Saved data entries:
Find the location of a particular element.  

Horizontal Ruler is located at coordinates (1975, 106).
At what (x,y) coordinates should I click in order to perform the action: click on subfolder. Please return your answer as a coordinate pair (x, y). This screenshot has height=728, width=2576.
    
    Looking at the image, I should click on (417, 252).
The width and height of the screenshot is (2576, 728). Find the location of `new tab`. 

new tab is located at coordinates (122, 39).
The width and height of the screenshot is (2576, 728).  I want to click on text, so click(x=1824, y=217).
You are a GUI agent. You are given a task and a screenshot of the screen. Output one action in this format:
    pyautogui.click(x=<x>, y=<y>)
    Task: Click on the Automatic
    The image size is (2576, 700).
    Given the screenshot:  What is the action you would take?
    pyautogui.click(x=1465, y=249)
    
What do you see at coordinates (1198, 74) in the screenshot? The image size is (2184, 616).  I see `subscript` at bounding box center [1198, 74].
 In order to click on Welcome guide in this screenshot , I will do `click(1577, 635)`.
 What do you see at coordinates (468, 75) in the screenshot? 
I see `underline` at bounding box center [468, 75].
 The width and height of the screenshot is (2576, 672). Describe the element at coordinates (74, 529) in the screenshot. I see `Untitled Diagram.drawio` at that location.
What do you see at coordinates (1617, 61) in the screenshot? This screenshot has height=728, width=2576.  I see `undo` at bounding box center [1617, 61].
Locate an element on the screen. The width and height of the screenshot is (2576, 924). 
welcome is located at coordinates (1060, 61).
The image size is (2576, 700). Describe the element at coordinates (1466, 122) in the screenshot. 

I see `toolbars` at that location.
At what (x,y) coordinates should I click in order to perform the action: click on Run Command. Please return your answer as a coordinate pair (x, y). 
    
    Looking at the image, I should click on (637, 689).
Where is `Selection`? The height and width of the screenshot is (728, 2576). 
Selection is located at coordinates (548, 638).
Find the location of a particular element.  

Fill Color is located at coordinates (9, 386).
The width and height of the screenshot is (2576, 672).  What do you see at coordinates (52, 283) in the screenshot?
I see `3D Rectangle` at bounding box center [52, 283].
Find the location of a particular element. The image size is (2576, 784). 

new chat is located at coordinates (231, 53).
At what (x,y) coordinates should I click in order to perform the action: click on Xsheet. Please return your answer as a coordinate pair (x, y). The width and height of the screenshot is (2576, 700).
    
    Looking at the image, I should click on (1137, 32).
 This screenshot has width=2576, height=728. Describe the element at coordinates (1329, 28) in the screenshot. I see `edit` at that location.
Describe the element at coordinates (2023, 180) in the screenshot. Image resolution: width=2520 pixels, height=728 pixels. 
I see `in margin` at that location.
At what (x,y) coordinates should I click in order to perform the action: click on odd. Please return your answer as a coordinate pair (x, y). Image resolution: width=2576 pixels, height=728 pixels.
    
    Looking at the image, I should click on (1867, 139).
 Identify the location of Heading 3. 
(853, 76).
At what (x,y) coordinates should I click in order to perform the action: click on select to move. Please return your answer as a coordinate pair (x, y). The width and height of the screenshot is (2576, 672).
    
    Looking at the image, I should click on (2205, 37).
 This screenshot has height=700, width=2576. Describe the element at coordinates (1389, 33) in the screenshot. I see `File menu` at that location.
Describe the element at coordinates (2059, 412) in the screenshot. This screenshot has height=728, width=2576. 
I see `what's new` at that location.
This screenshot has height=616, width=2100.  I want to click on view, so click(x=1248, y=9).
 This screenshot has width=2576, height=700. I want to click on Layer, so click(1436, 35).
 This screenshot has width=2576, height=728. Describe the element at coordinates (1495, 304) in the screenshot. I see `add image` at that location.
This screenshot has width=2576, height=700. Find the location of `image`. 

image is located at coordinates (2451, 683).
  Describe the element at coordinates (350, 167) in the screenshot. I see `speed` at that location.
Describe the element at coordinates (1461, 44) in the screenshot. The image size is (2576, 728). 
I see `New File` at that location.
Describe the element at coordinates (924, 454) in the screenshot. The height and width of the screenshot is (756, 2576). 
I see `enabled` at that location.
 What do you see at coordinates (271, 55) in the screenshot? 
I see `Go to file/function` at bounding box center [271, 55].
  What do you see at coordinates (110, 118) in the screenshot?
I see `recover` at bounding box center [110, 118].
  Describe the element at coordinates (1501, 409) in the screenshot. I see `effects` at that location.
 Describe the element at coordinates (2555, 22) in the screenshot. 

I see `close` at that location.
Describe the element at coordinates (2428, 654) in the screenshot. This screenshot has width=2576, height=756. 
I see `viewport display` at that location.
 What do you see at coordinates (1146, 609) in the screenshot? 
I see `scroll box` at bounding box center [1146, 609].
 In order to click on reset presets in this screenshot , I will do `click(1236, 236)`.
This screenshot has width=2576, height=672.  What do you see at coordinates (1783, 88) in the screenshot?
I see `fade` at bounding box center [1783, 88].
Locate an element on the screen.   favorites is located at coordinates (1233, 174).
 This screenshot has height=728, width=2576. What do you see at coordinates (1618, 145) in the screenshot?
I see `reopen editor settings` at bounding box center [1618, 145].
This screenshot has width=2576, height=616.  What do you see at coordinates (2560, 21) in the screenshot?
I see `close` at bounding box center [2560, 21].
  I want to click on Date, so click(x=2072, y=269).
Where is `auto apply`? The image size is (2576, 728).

→ INSTRUCTIONS FOR THE TASK
Reproduce the lines of the material word for word, starting at its first line and ending at the line that contains "so click(x=1824, y=217).", with both of those lines included.

→ SOLUTION TO THIS PROBLEM
Find the location of a particular element.  

Horizontal Ruler is located at coordinates (1975, 106).
At what (x,y) coordinates should I click in order to perform the action: click on subfolder. Please return your answer as a coordinate pair (x, y). This screenshot has height=728, width=2576.
    
    Looking at the image, I should click on (417, 252).
The width and height of the screenshot is (2576, 728). Find the location of `new tab`. 

new tab is located at coordinates (122, 39).
The width and height of the screenshot is (2576, 728).  I want to click on text, so click(x=1824, y=217).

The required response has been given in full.